• **Work item**:
Write out each record again exactly as it stands.

[Records from a collection]
┄┄┄┄┄┄┄┄┄┄┄┄┄┄┄┄┄┄┄┄
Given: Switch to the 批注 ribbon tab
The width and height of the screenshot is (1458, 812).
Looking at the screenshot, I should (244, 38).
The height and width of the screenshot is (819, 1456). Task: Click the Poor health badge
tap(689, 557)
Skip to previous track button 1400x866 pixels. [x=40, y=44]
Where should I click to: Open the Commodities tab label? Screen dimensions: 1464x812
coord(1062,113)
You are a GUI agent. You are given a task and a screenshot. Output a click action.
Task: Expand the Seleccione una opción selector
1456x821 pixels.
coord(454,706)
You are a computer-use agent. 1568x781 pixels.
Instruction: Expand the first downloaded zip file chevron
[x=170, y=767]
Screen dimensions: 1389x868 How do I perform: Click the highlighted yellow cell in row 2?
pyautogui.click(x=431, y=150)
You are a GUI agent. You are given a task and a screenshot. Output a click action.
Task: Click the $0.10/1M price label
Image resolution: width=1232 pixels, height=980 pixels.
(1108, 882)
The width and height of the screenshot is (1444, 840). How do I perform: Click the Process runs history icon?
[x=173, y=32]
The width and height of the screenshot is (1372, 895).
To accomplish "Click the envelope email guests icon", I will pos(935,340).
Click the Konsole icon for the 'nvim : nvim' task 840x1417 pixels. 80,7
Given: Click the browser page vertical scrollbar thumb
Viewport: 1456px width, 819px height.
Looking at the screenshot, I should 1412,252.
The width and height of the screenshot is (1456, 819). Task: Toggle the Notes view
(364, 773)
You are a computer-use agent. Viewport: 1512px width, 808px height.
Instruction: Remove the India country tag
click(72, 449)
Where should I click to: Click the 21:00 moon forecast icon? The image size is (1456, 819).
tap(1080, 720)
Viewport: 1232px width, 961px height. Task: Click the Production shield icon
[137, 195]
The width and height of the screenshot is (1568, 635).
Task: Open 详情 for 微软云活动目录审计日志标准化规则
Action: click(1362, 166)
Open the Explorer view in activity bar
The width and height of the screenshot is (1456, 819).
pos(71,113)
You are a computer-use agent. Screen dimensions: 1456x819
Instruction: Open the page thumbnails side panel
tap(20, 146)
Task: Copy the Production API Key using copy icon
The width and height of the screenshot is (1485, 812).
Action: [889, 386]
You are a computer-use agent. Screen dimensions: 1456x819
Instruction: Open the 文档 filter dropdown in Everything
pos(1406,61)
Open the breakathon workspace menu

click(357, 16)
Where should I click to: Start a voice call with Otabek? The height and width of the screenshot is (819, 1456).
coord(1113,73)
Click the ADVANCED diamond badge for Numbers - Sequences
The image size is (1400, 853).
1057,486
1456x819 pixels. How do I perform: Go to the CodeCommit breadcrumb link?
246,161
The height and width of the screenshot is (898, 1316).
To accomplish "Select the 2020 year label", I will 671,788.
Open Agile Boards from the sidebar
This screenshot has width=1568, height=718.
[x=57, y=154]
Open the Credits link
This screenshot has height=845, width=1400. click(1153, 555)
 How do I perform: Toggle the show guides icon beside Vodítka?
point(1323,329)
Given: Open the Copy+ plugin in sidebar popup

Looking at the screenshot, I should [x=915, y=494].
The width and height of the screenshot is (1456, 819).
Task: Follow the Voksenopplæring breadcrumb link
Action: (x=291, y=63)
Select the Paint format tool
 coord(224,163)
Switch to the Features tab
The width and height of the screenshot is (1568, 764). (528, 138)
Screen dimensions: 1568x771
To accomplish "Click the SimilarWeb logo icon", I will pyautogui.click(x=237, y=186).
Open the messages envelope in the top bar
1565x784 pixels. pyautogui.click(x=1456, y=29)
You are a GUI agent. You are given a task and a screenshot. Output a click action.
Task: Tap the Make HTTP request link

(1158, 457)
┄┄┄┄┄┄┄┄┄┄┄┄┄┄┄┄┄┄┄┄
• **Answer to this exercise**:
Given: Switch to the 批注 ribbon tab
The width and height of the screenshot is (1458, 812).
Looking at the screenshot, I should (244, 38).
The height and width of the screenshot is (819, 1456). Task: Click the Poor health badge
tap(689, 557)
Skip to previous track button 1400x866 pixels. [x=40, y=44]
Where should I click to: Open the Commodities tab label? Screen dimensions: 1464x812
coord(1062,113)
You are a GUI agent. You are given a task and a screenshot. Output a click action.
Task: Expand the Seleccione una opción selector
1456x821 pixels.
coord(454,706)
You are a computer-use agent. 1568x781 pixels.
Instruction: Expand the first downloaded zip file chevron
[x=170, y=767]
Screen dimensions: 1389x868 How do I perform: Click the highlighted yellow cell in row 2?
pyautogui.click(x=431, y=150)
You are a GUI agent. You are given a task and a screenshot. Output a click action.
Task: Click the $0.10/1M price label
Image resolution: width=1232 pixels, height=980 pixels.
(1108, 882)
The width and height of the screenshot is (1444, 840). How do I perform: Click the Process runs history icon?
[x=173, y=32]
The width and height of the screenshot is (1372, 895).
To accomplish "Click the envelope email guests icon", I will pos(935,340).
Click the Konsole icon for the 'nvim : nvim' task 840x1417 pixels. 80,7
Given: Click the browser page vertical scrollbar thumb
Viewport: 1456px width, 819px height.
Looking at the screenshot, I should 1412,252.
The width and height of the screenshot is (1456, 819). Task: Toggle the Notes view
(364, 773)
You are a computer-use agent. Viewport: 1512px width, 808px height.
Instruction: Remove the India country tag
click(72, 449)
Where should I click to: Click the 21:00 moon forecast icon? The image size is (1456, 819).
tap(1080, 720)
Viewport: 1232px width, 961px height. Task: Click the Production shield icon
[137, 195]
The width and height of the screenshot is (1568, 635).
Task: Open 详情 for 微软云活动目录审计日志标准化规则
Action: click(1362, 166)
Open the Explorer view in activity bar
The width and height of the screenshot is (1456, 819).
pos(71,113)
You are a computer-use agent. Screen dimensions: 1456x819
Instruction: Open the page thumbnails side panel
tap(20, 146)
Task: Copy the Production API Key using copy icon
The width and height of the screenshot is (1485, 812).
Action: [889, 386]
You are a computer-use agent. Screen dimensions: 1456x819
Instruction: Open the 文档 filter dropdown in Everything
pos(1406,61)
Open the breakathon workspace menu

click(357, 16)
Where should I click to: Start a voice call with Otabek? The height and width of the screenshot is (819, 1456).
coord(1113,73)
Click the ADVANCED diamond badge for Numbers - Sequences
The image size is (1400, 853).
1057,486
1456x819 pixels. How do I perform: Go to the CodeCommit breadcrumb link?
246,161
The height and width of the screenshot is (898, 1316).
To accomplish "Select the 2020 year label", I will 671,788.
Open Agile Boards from the sidebar
This screenshot has width=1568, height=718.
[x=57, y=154]
Open the Credits link
This screenshot has height=845, width=1400. click(1153, 555)
 How do I perform: Toggle the show guides icon beside Vodítka?
point(1323,329)
Given: Open the Copy+ plugin in sidebar popup

Looking at the screenshot, I should [x=915, y=494].
The width and height of the screenshot is (1456, 819).
Task: Follow the Voksenopplæring breadcrumb link
Action: (x=291, y=63)
Select the Paint format tool
 coord(224,163)
Switch to the Features tab
The width and height of the screenshot is (1568, 764). (528, 138)
Screen dimensions: 1568x771
To accomplish "Click the SimilarWeb logo icon", I will pyautogui.click(x=237, y=186).
Open the messages envelope in the top bar
1565x784 pixels. pyautogui.click(x=1456, y=29)
You are a GUI agent. You are given a task and a screenshot. Output a click action.
Task: Tap the Make HTTP request link

(1158, 457)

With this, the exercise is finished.